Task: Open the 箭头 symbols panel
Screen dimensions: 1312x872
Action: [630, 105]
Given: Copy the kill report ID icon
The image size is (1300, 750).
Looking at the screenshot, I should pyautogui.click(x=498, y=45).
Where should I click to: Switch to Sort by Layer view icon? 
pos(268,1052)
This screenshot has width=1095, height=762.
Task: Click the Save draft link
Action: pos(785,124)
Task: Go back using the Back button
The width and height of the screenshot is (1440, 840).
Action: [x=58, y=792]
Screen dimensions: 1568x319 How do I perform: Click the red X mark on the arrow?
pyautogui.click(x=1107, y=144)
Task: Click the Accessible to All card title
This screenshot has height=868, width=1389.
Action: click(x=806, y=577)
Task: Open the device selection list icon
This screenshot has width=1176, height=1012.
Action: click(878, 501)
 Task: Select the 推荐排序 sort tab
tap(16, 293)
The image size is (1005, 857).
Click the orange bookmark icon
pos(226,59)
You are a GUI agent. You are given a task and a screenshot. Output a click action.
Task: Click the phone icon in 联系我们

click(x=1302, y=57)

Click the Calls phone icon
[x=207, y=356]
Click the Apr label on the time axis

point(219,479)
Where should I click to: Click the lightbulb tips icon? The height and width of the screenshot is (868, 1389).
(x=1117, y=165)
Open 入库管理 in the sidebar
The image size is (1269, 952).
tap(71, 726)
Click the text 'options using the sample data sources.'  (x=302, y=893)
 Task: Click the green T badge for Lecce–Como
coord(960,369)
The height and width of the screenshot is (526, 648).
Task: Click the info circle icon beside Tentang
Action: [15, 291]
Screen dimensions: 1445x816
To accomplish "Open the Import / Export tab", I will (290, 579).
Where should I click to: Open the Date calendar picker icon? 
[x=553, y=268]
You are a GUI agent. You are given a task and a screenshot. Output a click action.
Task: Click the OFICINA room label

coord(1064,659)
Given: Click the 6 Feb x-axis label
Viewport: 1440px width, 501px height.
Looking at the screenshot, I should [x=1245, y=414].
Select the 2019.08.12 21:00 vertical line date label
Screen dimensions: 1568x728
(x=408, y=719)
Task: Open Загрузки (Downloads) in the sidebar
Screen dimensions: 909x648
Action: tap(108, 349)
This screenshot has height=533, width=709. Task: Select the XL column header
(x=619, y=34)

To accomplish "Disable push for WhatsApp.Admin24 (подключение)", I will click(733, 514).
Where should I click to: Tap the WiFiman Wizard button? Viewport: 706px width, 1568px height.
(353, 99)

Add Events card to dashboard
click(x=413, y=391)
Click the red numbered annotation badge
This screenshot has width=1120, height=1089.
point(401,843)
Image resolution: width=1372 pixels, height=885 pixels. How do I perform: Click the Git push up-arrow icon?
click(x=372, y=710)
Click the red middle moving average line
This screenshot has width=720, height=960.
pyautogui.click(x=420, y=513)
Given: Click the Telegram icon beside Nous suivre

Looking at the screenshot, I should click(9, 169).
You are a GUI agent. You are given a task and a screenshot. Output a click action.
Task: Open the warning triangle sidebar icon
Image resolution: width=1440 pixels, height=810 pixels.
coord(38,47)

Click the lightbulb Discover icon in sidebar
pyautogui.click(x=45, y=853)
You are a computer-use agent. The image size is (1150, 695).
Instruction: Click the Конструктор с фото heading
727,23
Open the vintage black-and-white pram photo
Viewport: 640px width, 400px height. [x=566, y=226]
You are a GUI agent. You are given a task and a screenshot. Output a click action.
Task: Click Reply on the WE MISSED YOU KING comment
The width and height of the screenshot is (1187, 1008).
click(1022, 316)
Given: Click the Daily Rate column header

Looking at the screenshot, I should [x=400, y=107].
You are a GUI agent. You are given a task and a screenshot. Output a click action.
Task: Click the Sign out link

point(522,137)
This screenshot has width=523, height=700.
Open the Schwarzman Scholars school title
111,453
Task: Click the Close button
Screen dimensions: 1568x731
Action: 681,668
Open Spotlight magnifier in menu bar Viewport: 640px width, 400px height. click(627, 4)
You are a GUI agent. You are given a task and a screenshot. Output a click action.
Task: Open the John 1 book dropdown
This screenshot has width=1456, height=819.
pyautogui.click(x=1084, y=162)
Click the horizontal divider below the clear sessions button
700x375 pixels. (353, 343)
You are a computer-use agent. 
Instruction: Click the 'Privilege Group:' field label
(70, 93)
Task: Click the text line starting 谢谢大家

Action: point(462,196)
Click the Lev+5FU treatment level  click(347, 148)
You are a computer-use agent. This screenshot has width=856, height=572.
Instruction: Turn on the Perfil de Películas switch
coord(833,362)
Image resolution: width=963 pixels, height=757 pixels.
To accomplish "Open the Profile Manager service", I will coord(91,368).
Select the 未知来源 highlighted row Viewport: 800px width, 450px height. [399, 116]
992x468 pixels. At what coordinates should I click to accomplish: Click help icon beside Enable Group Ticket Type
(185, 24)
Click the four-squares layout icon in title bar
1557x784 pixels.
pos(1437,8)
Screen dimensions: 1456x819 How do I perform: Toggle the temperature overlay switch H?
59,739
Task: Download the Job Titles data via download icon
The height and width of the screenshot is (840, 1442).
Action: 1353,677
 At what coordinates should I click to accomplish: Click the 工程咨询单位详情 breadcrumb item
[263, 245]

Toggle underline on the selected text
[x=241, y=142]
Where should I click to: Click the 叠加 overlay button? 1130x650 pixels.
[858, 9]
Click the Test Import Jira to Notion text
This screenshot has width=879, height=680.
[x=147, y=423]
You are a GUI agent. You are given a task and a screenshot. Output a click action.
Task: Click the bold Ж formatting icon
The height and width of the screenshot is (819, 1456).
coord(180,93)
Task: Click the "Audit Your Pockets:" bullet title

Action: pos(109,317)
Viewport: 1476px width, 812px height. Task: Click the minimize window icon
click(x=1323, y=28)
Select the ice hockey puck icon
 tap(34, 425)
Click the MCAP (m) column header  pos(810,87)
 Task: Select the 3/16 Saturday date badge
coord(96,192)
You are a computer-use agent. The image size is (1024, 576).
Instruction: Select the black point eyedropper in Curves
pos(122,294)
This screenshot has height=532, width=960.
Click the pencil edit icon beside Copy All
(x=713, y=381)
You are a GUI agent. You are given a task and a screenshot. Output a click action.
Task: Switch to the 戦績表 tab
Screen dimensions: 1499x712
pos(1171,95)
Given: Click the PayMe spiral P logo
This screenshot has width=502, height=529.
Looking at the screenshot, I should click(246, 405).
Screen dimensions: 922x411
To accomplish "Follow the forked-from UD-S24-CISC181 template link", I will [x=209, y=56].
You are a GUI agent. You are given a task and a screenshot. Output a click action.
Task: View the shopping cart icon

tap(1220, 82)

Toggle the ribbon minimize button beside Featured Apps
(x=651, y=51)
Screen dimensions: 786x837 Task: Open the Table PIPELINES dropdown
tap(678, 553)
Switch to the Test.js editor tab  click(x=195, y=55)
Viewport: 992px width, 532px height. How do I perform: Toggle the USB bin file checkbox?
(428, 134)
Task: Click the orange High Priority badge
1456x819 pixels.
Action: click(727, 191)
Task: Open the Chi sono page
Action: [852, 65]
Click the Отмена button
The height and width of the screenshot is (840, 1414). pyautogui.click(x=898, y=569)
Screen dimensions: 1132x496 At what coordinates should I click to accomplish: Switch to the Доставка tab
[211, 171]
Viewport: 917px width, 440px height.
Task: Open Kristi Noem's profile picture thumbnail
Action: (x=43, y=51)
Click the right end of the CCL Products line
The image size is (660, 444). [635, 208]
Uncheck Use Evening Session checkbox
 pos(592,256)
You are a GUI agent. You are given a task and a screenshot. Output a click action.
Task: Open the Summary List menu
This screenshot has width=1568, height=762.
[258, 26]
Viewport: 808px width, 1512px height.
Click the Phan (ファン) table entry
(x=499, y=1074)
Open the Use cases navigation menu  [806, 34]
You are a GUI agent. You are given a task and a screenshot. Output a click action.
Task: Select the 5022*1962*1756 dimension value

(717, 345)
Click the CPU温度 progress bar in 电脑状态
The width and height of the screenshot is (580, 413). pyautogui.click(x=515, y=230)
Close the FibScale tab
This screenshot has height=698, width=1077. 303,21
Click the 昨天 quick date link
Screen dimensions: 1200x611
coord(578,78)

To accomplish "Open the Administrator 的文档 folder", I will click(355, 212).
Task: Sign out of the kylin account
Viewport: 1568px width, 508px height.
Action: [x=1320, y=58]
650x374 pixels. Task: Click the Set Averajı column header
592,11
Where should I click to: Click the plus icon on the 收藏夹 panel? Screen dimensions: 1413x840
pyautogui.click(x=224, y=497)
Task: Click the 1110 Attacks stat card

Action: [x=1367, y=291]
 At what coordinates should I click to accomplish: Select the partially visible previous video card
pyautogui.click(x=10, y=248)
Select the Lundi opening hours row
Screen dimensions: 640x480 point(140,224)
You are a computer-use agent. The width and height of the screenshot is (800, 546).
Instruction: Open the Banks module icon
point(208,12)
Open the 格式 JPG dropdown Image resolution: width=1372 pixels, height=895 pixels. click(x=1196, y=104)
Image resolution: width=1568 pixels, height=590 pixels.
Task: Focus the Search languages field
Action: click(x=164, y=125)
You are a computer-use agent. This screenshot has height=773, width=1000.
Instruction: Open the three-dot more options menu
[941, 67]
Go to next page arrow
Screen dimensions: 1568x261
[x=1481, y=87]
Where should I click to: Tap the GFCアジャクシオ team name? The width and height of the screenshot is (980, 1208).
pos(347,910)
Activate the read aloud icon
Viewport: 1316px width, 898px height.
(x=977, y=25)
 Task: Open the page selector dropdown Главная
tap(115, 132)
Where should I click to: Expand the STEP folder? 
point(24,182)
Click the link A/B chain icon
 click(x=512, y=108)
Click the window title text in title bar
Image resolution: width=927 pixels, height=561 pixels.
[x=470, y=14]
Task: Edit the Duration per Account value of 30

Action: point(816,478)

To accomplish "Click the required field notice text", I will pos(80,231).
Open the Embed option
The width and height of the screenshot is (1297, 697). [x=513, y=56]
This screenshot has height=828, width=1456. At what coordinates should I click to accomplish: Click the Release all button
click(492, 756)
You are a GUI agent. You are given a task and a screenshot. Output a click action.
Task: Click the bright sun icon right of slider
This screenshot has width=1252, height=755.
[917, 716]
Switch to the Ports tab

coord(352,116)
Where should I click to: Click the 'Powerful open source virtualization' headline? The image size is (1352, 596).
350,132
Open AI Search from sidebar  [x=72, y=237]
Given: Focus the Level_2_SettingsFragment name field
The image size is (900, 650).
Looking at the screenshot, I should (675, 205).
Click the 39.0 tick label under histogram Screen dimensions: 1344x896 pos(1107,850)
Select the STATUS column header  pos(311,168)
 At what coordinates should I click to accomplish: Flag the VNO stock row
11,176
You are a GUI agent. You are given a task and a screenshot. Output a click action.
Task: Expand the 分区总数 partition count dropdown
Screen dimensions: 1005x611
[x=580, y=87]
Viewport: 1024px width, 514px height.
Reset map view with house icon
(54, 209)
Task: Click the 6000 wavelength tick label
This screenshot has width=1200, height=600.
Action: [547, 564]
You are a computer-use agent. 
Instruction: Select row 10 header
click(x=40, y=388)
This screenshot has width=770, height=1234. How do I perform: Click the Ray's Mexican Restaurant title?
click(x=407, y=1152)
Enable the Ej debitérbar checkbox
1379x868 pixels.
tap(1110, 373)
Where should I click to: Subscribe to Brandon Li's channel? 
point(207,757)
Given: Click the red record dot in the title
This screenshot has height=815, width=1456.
******************************
- _What to do_:
Copy out the entries from the beginning through the line containing "[x=553, y=268]", including that line, with no changes.

- _Worked answer_:
Task: Open the 箭头 symbols panel
Screen dimensions: 1312x872
Action: [630, 105]
Given: Copy the kill report ID icon
The image size is (1300, 750).
Looking at the screenshot, I should pyautogui.click(x=498, y=45).
Where should I click to: Switch to Sort by Layer view icon? 
pos(268,1052)
This screenshot has width=1095, height=762.
Task: Click the Save draft link
Action: pos(785,124)
Task: Go back using the Back button
The width and height of the screenshot is (1440, 840).
Action: [x=58, y=792]
Screen dimensions: 1568x319 How do I perform: Click the red X mark on the arrow?
pyautogui.click(x=1107, y=144)
Task: Click the Accessible to All card title
This screenshot has height=868, width=1389.
Action: click(x=806, y=577)
Task: Open the device selection list icon
This screenshot has width=1176, height=1012.
Action: click(878, 501)
 Task: Select the 推荐排序 sort tab
tap(16, 293)
The image size is (1005, 857).
Click the orange bookmark icon
pos(226,59)
You are a GUI agent. You are given a task and a screenshot. Output a click action.
Task: Click the phone icon in 联系我们

click(x=1302, y=57)

Click the Calls phone icon
[x=207, y=356]
Click the Apr label on the time axis

point(219,479)
Where should I click to: Click the lightbulb tips icon? The height and width of the screenshot is (868, 1389).
(x=1117, y=165)
Open 入库管理 in the sidebar
The image size is (1269, 952).
tap(71, 726)
Click the text 'options using the sample data sources.'  (x=302, y=893)
 Task: Click the green T badge for Lecce–Como
coord(960,369)
The height and width of the screenshot is (526, 648).
Task: Click the info circle icon beside Tentang
Action: [15, 291]
Screen dimensions: 1445x816
To accomplish "Open the Import / Export tab", I will (290, 579).
Where should I click to: Open the Date calendar picker icon? 
[x=553, y=268]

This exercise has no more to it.